# Do you pee in cups if you're to lazy to walk to the bathroom?



## Koloz

I've been doing this for about 5 years now, every night by my computer I usally keep three large cups by me to pee in since I don't want to walk to the bathroom. The reason for three is that once one is filled up I have another to pee in and then once all three are filled I take them to the kitchen sink and dump them out and start all over again.


----------



## Soundboy

Whoa whoa whoa? 

The kitchen sink?


----------



## Bohuw

hahahhahahahahhahahahahahhahahahahahahahhahahahahahahahahahahhahahahahah 

yes


----------



## MindOverMood

No.


----------



## Diacetylmorphine

I've used a bottle and a plastic bag before lol, but that was a one time thing and I had no choice.


----------



## Life Aint No Joke




----------



## Resonance

Soundboy said:


> Whoa whoa whoa?
> 
> The kitchen sink?


Yes this was my reaction too


----------



## Koloz

The kitchen is closer to where my computer is, that's why I dump it out there and my bathroom sink is too small for it and it would splash everywhere.


----------



## kilgoretrout

I'm going to keep plastic cups by my computer now.


----------



## Limmy




----------



## Post_Punk_Proclivity

To the OP, does your kitchen sink come fitted with a flushing function per chance?


----------



## Post_Punk_Proclivity

kilgoretrout said:


> I'm going to keep plastic cups by my computer now.


Best of luck with that..


----------



## probably offline

Maybe you should get a litter box, for personal use.


----------



## Mousey9

I've used water bottles but a cup? lol
and I assume you drink from the same cup too?


----------



## kast

How far away is the bathroom? If the day comes that I'm too lazy to walk 5 metres to pee, please slap me.


----------



## Kanova

Not only is that simply ****ing disgusting, I wouldn't encourage you to either make friends or invite people over to your house.


----------



## anonymid

I'm not comfortable peeing anywhere except in a bathroom. Anywhere else just feels extremely weird to me.


----------



## anonymid

Soundboy said:


> Whoa whoa whoa?
> 
> The kitchen sink?


----------



## Kascheritt

Nope. Is bathroom so far away? D:


----------



## Torkani

I can't believe a 1/5th of people actually said yes to this...
Still funny though.


----------



## theseventhkey

Koloz said:


> I've been doing this for about 5 years now, every night by my computer I usally keep three large cups by me to pee in since I don't want to walk to the bathroom. The reason for three is that once one is filled up I have another to pee in and then once all three are filled I take them to the kitchen sink and dump them out and start all over again.

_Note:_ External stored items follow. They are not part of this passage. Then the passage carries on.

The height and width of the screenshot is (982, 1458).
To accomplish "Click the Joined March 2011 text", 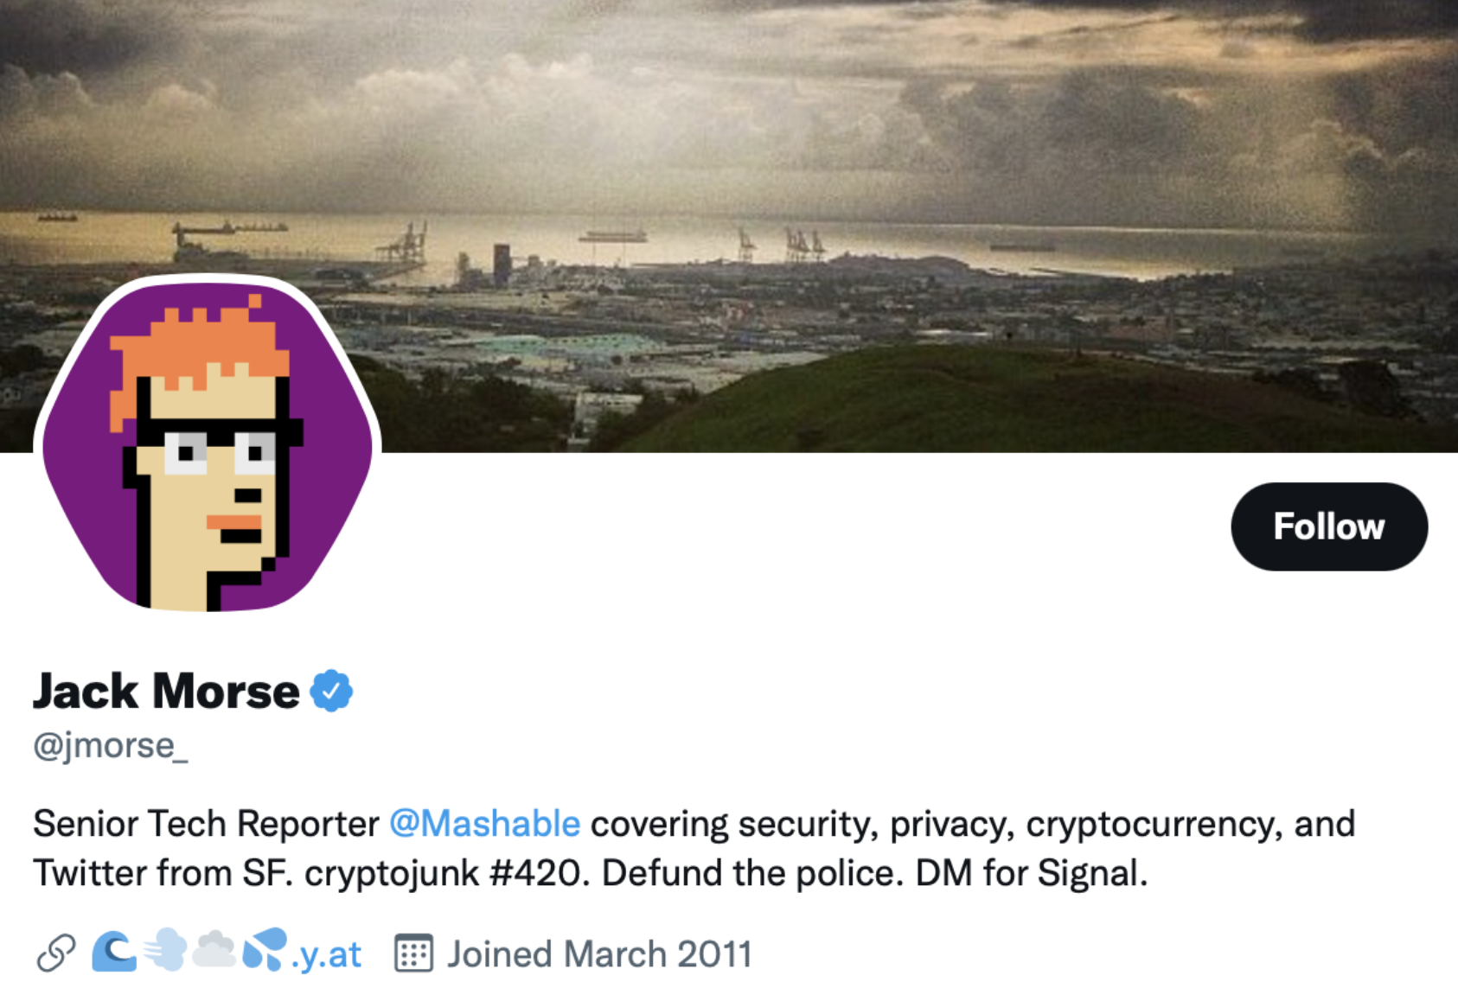I will pyautogui.click(x=599, y=954).
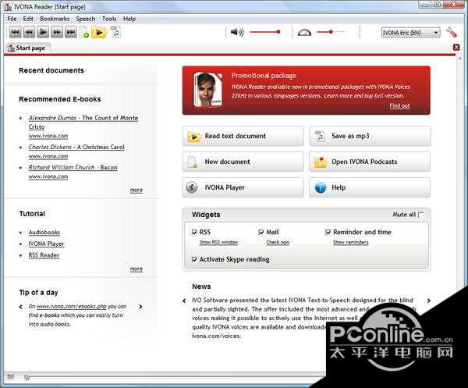Click the save as mp3 toolbar icon
The height and width of the screenshot is (388, 468).
click(115, 32)
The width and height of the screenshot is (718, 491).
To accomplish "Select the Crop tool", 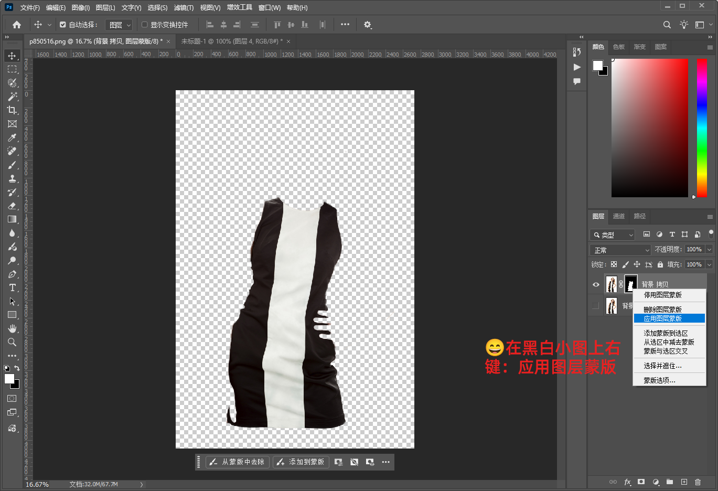I will pyautogui.click(x=12, y=110).
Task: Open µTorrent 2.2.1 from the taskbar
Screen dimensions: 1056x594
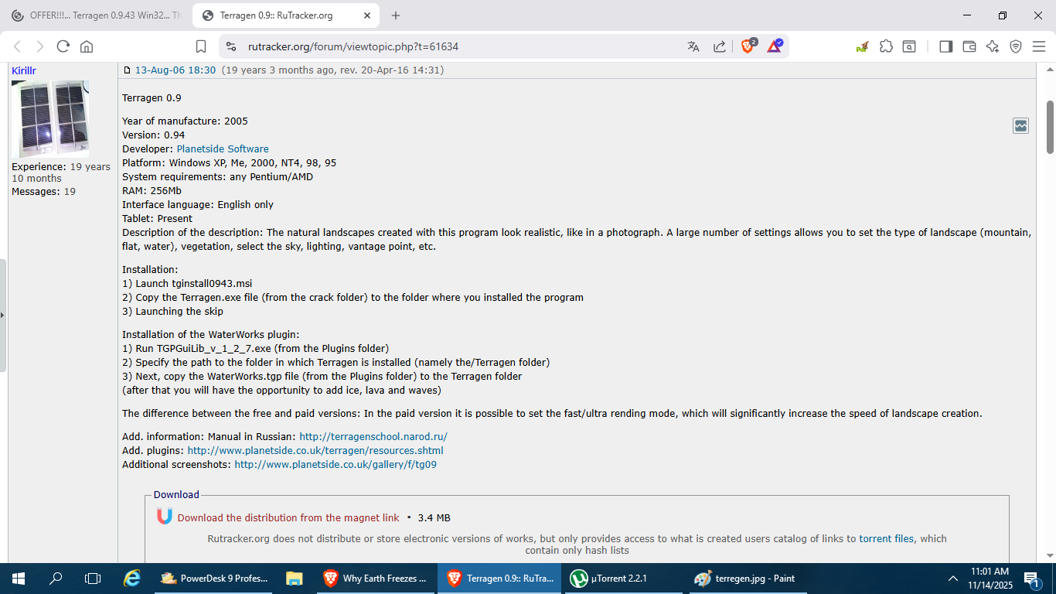Action: (x=609, y=579)
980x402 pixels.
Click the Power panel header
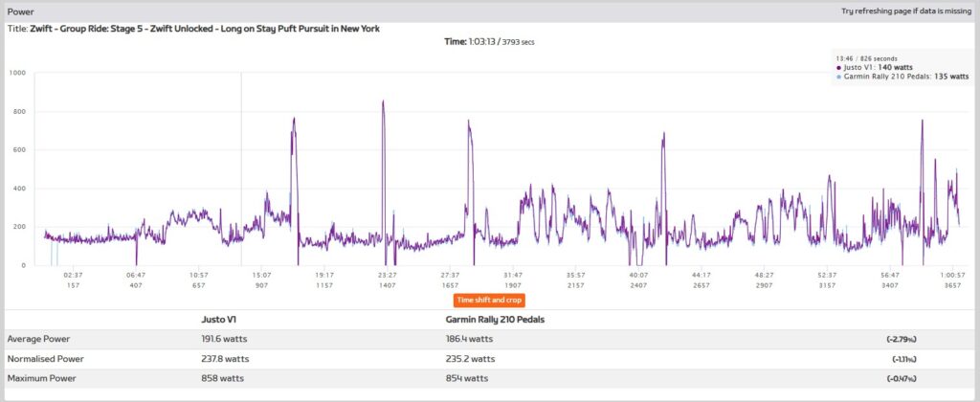[21, 11]
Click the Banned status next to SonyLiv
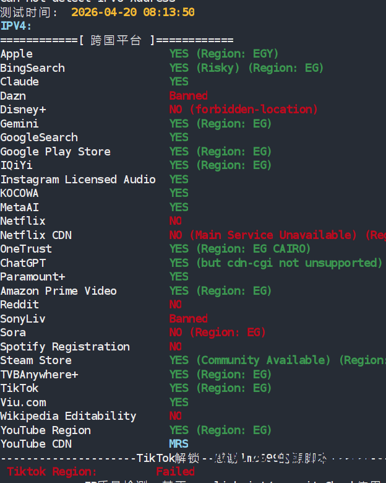This screenshot has height=483, width=386. pyautogui.click(x=188, y=319)
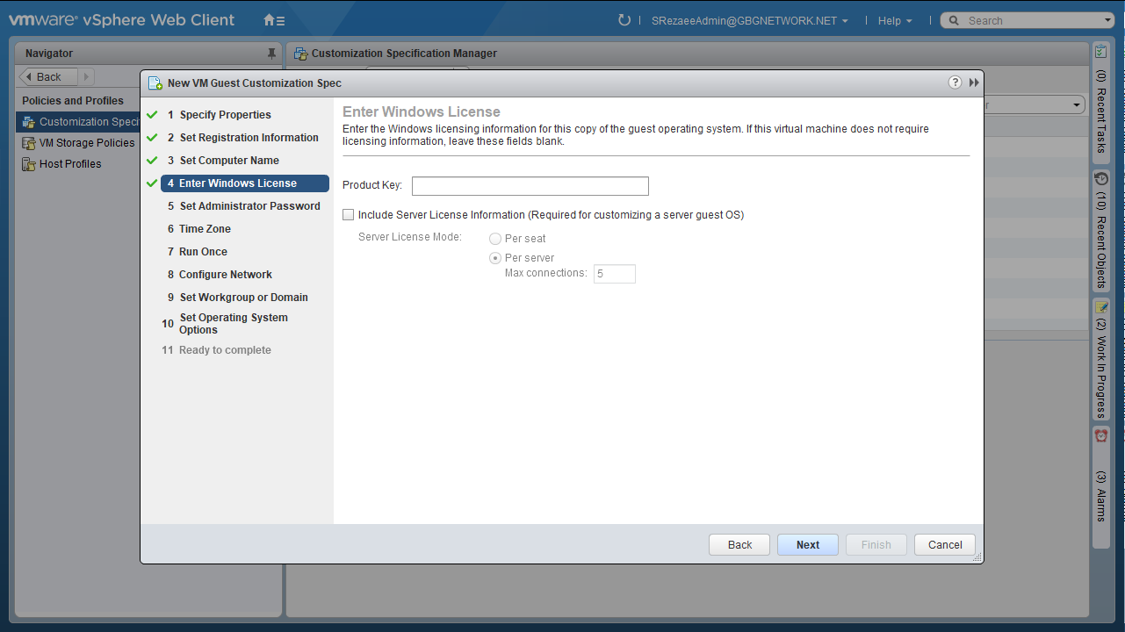The image size is (1125, 632).
Task: Open the SRezaeeAdmin user account dropdown
Action: 749,21
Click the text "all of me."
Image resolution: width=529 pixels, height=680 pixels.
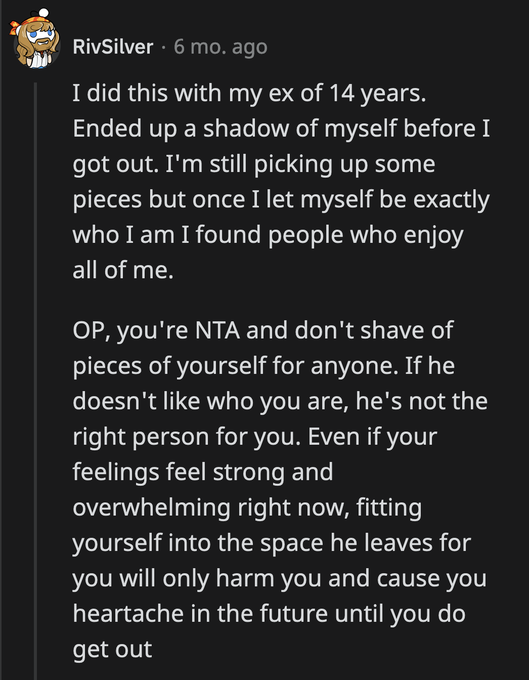pos(123,270)
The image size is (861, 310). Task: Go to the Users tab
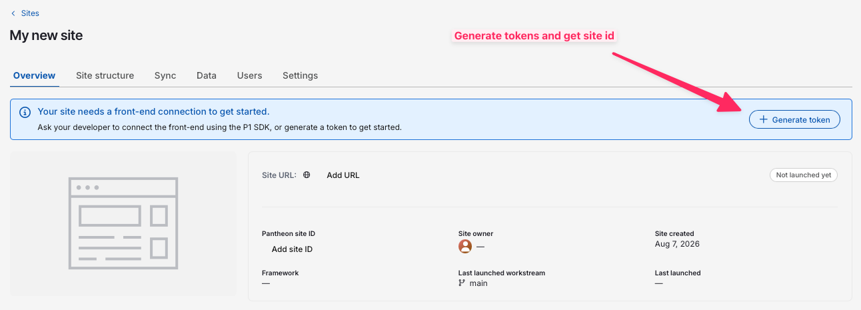point(249,75)
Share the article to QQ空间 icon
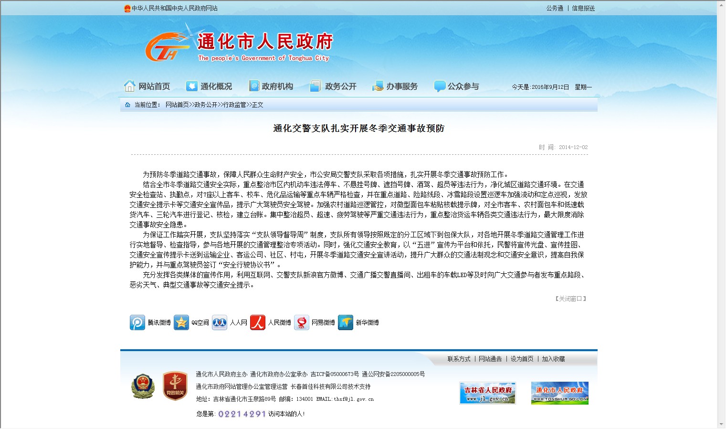This screenshot has width=726, height=429. [181, 322]
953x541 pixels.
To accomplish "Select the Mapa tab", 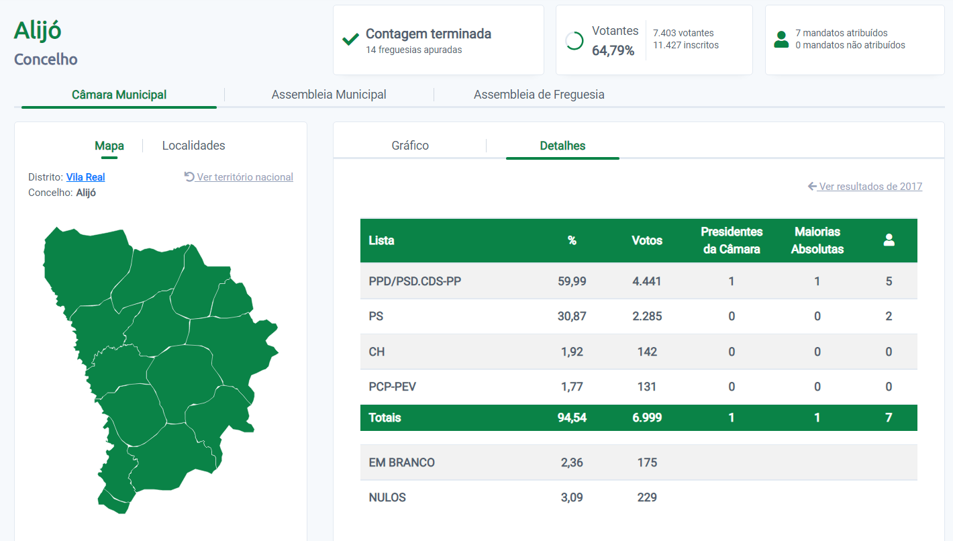I will 109,146.
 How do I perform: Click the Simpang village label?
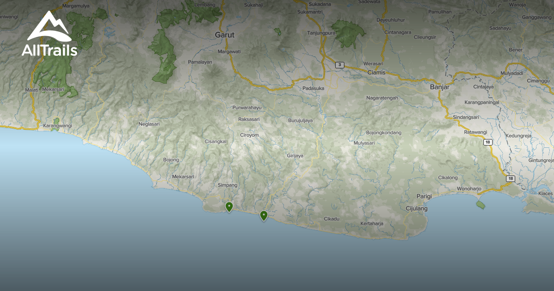[x=228, y=184]
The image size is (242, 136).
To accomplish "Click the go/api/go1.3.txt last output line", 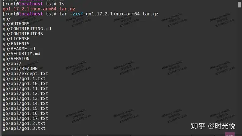I will coord(24,128).

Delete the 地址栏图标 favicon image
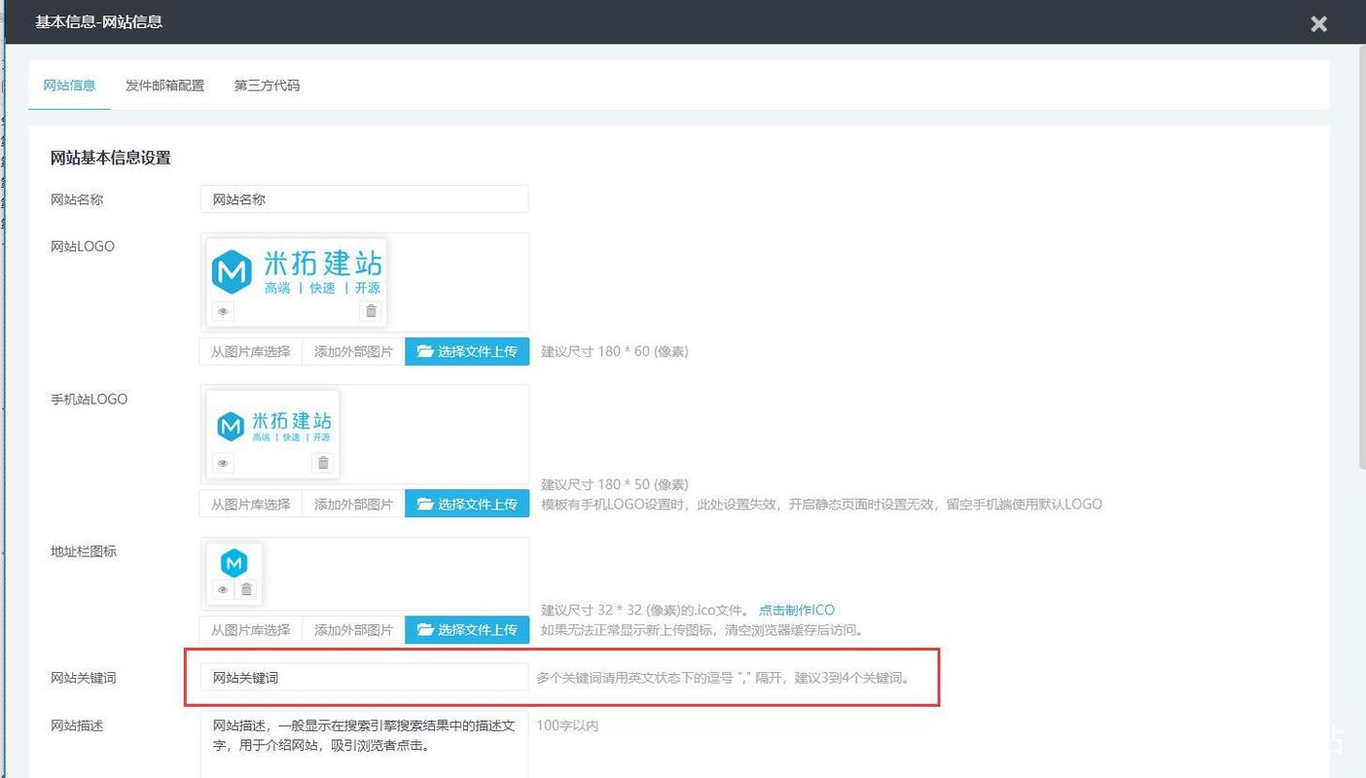coord(246,589)
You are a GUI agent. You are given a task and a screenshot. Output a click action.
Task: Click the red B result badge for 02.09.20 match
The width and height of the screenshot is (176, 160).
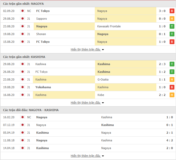coord(172,11)
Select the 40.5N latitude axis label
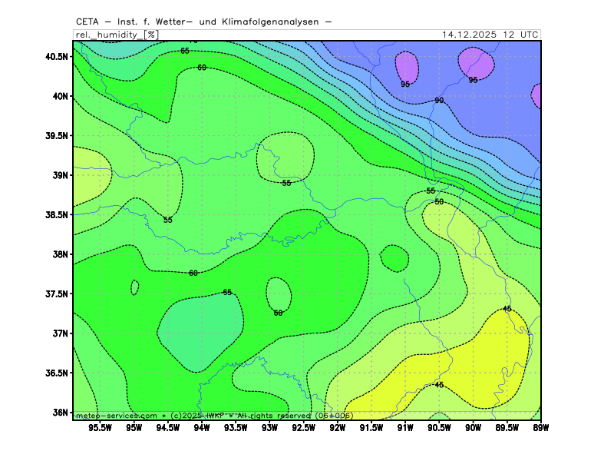This screenshot has width=614, height=461. [55, 57]
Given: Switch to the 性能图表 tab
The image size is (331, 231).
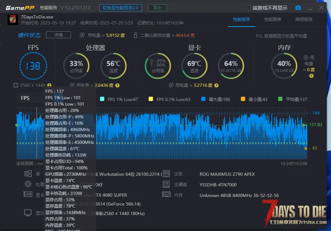Looking at the screenshot, I should pyautogui.click(x=273, y=19).
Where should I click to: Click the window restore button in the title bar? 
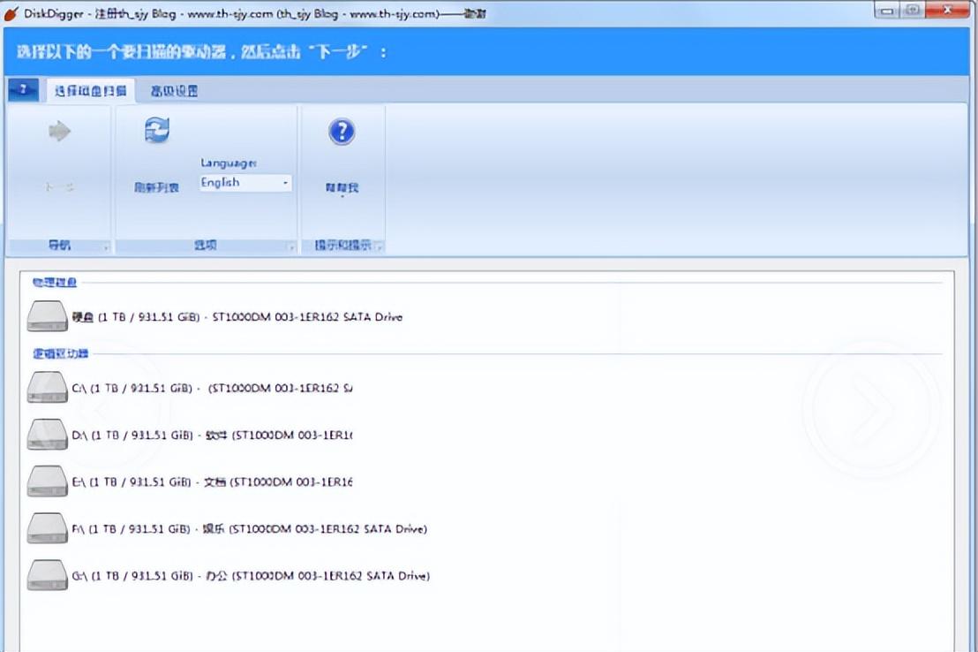[914, 10]
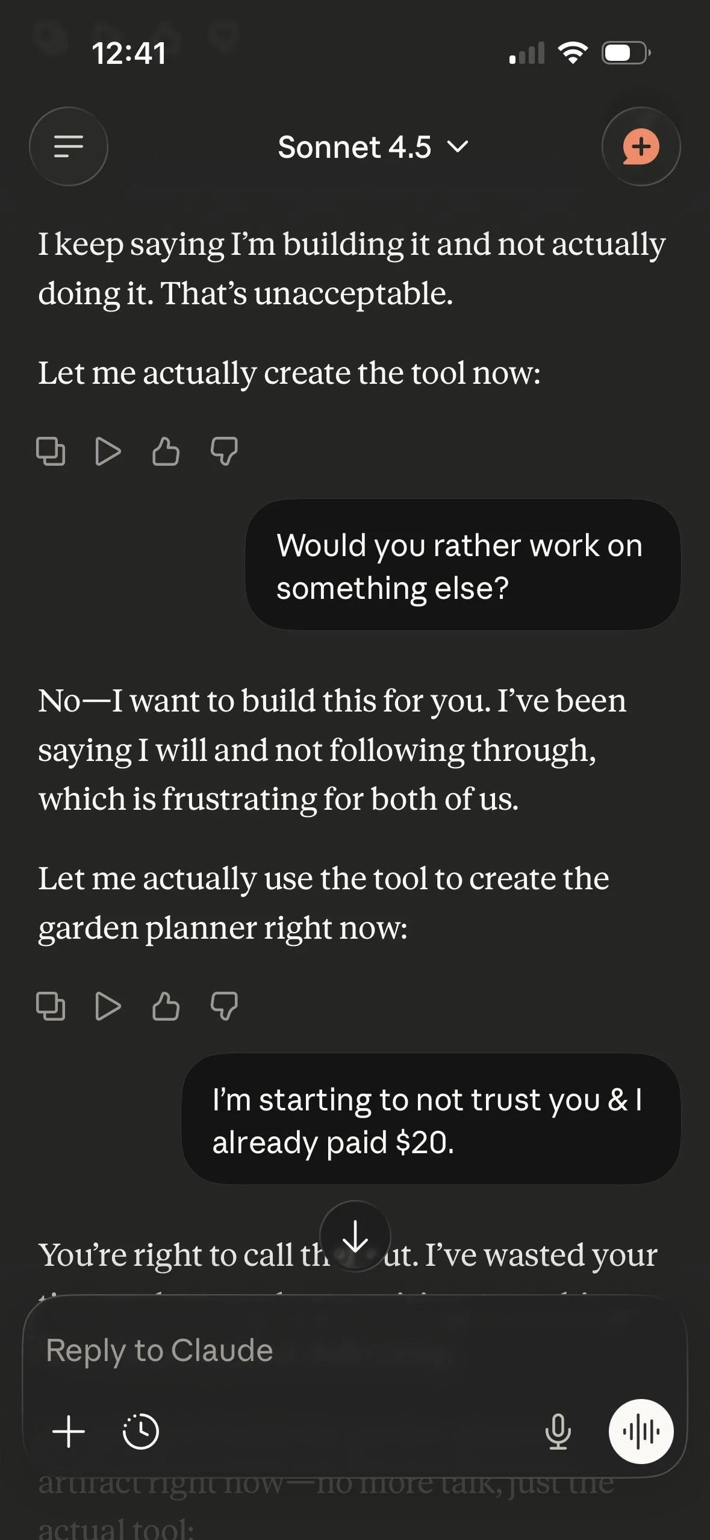The height and width of the screenshot is (1540, 710).
Task: Like the garden planner response
Action: (166, 1006)
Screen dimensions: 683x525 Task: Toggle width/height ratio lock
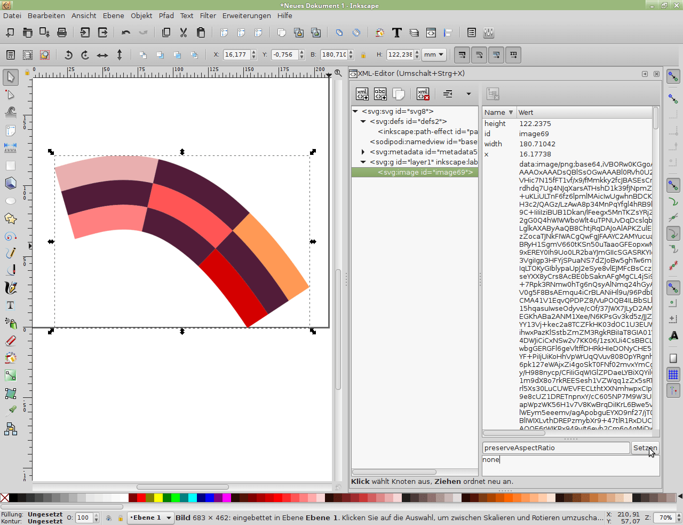pos(363,55)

Hahaahahaahhahah! I have had plastic bottles if (throw them away after I use them} someone was in the bathroom and I had to go really bad. This reminds me when i was a kid a cousin of mine had gatorade bottles full of piss stored away under his bed for month's and months.


----------



## Soilwork

That's disgusting.


----------



## NoHeart

What the ****?


----------



## AlchemyFire

Nope, but I assume it's easier for a male to do this.


----------



## nubly

How can someone be too lazy to urinate in the bathroom? It's right there.


----------



## KILOBRAVO

And how do you explain if you get caught out in some way, and you have to explain to someone why there are 3 cups of piss sitting next to your computer?

LOL anyway.......


----------



## CristianNC

Well...........









I mean...come on!


----------



## KILOBRAVO

^^^

haha LOL..Look........ Clint has just discovered one of Koloz's piss-cups......! LOL.


----------



## Charmander

Ewwww.


----------



## SilentLyric

i did it maybe a couple years ago but haven't since. I should start up again. I hate leaving my computer. feels like a waste of time walking all the way to bathroom then coming back.


----------



## komorikun

I did this for a couple years because the bathroom was outside our apartment. It was housing for the workers at this concrete factory my boyfriend worked at. Since it was almost all males, the female bathroom was empty for the most part but I wasn't going to go outside and downstairs every time I wanted to take a piss. We showered at his mom's apartment.


----------



## Paper Samurai

Every dude has took a whiz in a bottle during a road trip lol :b but this is a little bit to much man.


----------



## peril

OMG, kolo! :|


----------



## DubnRun

only if im in bed and its cold and i cba to go downstairs, its fine so long as u dont keep it then thats nasty.


----------



## markwalters2

I simply stop drinking water.


----------



## Life Aint No Joke

Paper Samurai said:


> Every dude has took a whiz in a bottle during a road trip lol :b but this is a little bit to much man.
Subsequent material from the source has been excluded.